Cómo romper las tres reglas principales de la vergüenza familiar

Tienes que librarte de las reglas disfuncionales de tu familia si quieres curarte de los malos tratos. Los patrones del comportamiento vergonzoso son los que se conocen como las reglas de la vergüenza familiar, las cuales impiden que te comportes de manera natural y que puedas ser un ser humano sano y feliz. Te enseñaremos a romper las reglas y comenzar a sentirte mejor.

Pasos

  1. Olvídate del perfeccionismo. Tuviste que ser el niño perfecto. Ya sea que se haya tratado de tu padre que te presionaba para que llegues a tu límite o tu sofocante madre que te presionaba para que obtuvieras las calificaciones más altas en todas las asignaturas para que te convirtieras en un doctor. No había una oportunidad para que cometas un error. El hecho de que te hayan colocado unas expectativas poco realistas dañó tu sentido de valor propio y te dio una sensación de falta de mérito. Será divertido romper esta regla. Todo lo que tienes que hacer es equivocarte y aprender en base a ello. No te cepilles colocando perfectamente cada cabello en su lugar. Equivócate de vez en cuando. Lo ideal será que te equivoques en algo que no ponga en peligro a nadie. No coloques los puntos sobre algunas íes y no termines de escribir las tes.
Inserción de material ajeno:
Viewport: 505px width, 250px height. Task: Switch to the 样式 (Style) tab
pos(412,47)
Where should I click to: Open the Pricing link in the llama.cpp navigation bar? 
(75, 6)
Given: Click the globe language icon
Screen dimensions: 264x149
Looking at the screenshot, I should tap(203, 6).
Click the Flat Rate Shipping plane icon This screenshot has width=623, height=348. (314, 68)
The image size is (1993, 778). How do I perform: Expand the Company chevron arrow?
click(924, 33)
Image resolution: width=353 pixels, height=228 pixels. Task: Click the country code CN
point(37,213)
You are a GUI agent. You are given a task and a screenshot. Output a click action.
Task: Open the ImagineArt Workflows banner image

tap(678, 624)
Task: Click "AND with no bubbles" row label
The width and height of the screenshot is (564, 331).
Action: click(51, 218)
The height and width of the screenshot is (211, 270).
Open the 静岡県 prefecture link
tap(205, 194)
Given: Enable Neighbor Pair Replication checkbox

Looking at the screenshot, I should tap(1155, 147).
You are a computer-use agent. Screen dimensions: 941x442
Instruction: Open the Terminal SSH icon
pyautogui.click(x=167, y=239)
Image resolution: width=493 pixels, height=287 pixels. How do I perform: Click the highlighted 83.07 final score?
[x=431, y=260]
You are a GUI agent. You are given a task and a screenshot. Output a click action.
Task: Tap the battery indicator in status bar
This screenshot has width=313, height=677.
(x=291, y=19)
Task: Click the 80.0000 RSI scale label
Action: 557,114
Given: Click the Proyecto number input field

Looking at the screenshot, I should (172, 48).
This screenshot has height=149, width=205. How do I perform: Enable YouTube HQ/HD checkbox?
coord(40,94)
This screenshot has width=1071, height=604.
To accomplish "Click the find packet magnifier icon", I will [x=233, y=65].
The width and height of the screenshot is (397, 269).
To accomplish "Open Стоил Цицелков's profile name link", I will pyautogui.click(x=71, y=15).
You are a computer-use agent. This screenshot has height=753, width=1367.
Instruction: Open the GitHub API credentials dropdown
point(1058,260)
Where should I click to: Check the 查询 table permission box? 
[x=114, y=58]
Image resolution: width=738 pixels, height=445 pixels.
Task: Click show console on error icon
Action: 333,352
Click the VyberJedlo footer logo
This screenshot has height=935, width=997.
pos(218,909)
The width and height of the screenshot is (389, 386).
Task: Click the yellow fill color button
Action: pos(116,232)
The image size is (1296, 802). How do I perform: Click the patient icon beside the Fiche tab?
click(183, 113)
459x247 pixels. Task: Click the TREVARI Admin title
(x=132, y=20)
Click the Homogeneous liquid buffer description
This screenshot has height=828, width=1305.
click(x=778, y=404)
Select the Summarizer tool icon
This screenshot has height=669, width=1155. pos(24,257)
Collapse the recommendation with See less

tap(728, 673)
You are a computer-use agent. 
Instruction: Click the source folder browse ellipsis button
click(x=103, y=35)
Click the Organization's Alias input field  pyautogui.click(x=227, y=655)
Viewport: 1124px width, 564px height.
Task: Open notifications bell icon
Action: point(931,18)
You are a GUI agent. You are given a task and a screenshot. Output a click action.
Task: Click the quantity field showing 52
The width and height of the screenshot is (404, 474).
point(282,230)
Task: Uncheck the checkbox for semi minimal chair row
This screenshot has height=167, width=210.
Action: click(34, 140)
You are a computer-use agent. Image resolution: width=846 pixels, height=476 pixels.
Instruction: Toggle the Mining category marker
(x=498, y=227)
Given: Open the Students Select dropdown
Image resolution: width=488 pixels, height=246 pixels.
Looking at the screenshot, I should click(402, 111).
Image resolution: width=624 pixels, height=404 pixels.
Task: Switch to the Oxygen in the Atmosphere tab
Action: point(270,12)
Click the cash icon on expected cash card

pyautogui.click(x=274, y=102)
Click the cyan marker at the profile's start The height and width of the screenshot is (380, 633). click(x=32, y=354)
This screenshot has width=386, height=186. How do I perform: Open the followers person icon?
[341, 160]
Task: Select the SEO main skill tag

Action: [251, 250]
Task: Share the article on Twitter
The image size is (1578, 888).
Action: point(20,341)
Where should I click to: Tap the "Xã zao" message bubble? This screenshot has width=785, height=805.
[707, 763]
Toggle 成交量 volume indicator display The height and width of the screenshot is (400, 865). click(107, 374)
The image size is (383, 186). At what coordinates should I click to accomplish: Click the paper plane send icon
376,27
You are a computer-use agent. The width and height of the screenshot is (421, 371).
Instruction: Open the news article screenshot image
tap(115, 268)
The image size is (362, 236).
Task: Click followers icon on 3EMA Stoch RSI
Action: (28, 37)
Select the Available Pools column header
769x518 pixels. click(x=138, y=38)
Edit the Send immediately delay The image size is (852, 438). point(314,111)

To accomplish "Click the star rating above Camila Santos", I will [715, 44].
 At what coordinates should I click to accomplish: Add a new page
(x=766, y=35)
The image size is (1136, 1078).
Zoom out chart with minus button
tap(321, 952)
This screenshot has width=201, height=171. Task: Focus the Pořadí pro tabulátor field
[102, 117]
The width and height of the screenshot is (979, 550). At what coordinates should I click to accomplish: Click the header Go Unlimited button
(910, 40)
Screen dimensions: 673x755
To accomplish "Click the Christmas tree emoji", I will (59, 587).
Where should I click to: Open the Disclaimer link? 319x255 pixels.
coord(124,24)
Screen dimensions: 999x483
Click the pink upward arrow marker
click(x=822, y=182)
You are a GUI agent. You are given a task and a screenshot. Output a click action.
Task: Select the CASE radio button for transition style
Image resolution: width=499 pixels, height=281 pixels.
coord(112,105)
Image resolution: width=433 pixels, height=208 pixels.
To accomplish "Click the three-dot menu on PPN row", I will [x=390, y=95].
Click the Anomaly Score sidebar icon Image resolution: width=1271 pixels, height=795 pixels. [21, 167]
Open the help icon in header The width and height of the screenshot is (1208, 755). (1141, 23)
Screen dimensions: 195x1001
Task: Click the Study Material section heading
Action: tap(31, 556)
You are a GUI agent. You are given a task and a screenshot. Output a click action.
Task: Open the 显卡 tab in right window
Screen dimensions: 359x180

El mundo no se acabará porque dejes tu cabello suelto; te sentirás mejor por ello.
  2. Rompe la regla que dice que no puedes tener sentimientos. Es posible que tu familia te haya enseñado que solo ciertos sentimientos son buenos. Por ejemplo, te indicaron que no estaba bien que te sientas deprimido o molesto, que los muchachos no lloran y que las muchachas tienen que sonreír siempre. Tienes que experimentar todas tus emociones si vas a vivir una vida feliz y sana. La forma para romper esta regla es dándote el permiso de sentir dolor y pena. No cubras tu dolor con una sonrisa. Llora, grita y expresa tu dolor. Esta es la forma en que aprenderás a curarte.
  3. Olvídate de culpar. ¿En tu familia, alguna vez sentiste que caminabas sobre cáscaras de huevo? Sin importar cuán bien te hayas esforzado, siempre había algo que era tu culpa. Ya sea el hecho de que tu papá dejó a la familia o que tu mamá no tenía suficiente dinero para vivir, siempre había algo que era tu culpa. ¿Culpas a otras personas o te culpas a ti mismo? ¿Sigues dejando que tu familia te culpe? Si es así, es un buen momento para que abandones el juego de las culpas. Deja de culparte por las cosas que no podías controlar. Deja de culpar a las personas por las cosas que no podían controlar. Grita "basta" en tu mente si te das cuenta que te estás juzgando severamente por algo que hiciste. Esta es una buena forma de interrumpir el flujo de tus pensamientos. Enfócate en lo bueno que hiciste o en las cosas positivas que pueden surgir de una situación.
  4. Comprométete a conseguir tu mejoría. Comprométete a lograrlo y enfócate en curarte. Tu objetivo es encontrar la felicidad, y la mejor forma de comenzar es rompiendo las reglas de la vergüenza familiar. Te alegrarás por haberlo hecho.